* **What is needed**: Excluding pictures, retype exactly the lines from the one with "Sort by the TOTAL USERS column header" through the end of the records that follow.

━━━ Exercise inputs

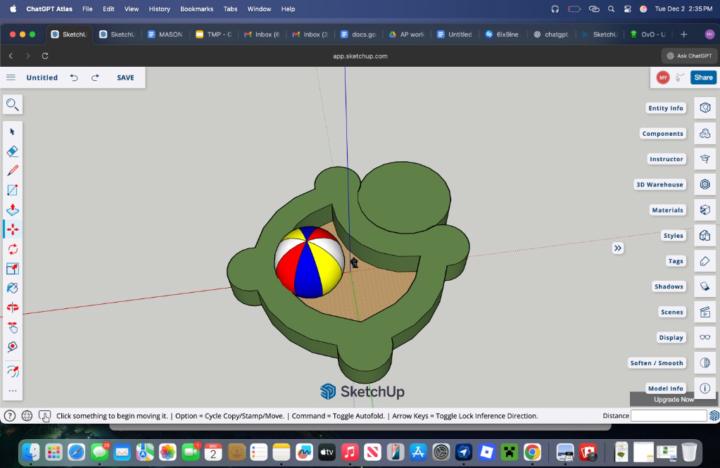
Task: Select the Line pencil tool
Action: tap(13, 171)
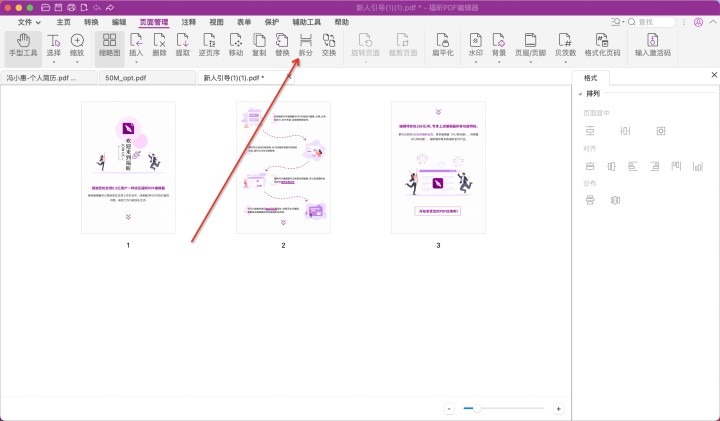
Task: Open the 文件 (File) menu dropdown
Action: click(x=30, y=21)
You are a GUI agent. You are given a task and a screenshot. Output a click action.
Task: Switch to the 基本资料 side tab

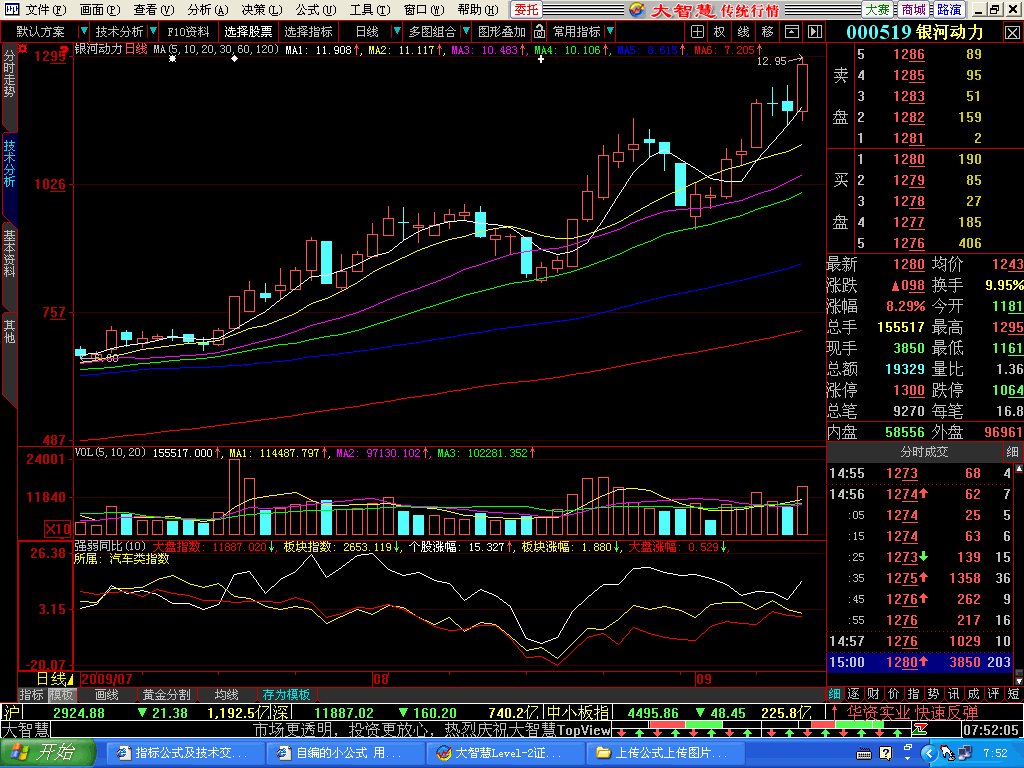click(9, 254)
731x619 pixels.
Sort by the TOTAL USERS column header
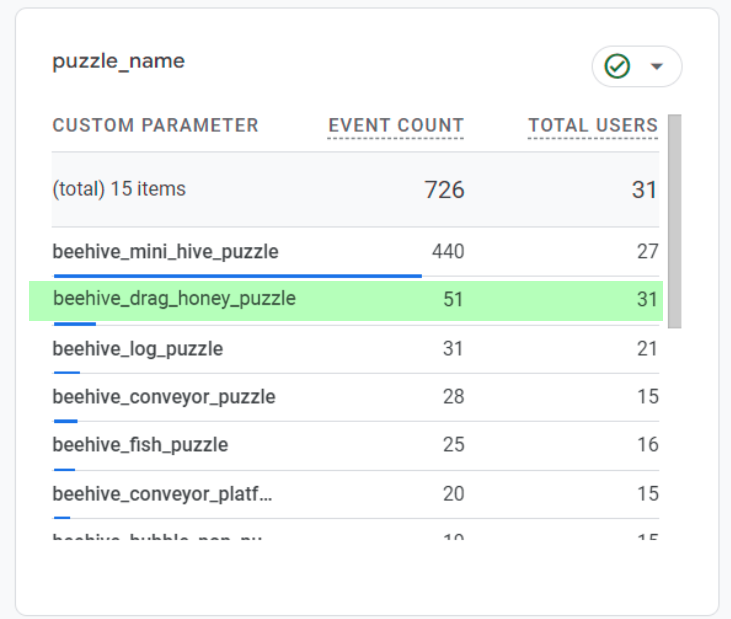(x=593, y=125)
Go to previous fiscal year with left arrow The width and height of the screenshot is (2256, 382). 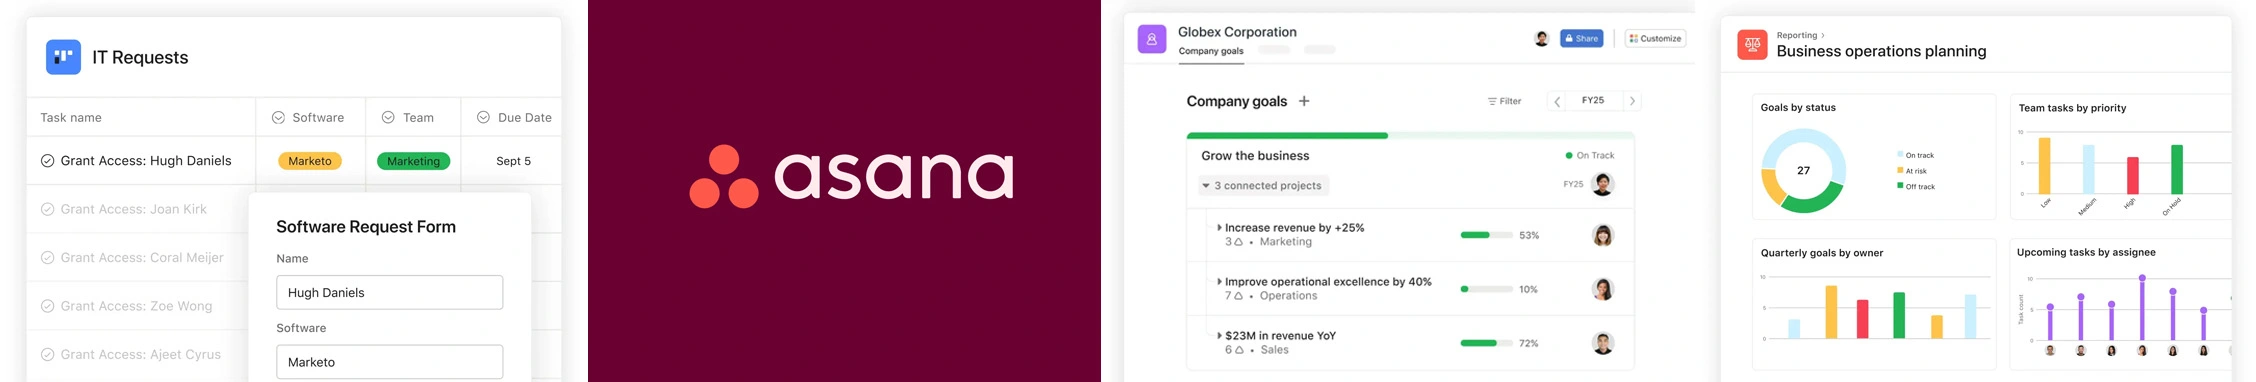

━━━━━━

* **Solution to this problem**:
Sort by the TOTAL USERS column header
(x=593, y=125)
Go to previous fiscal year with left arrow The width and height of the screenshot is (2256, 382). 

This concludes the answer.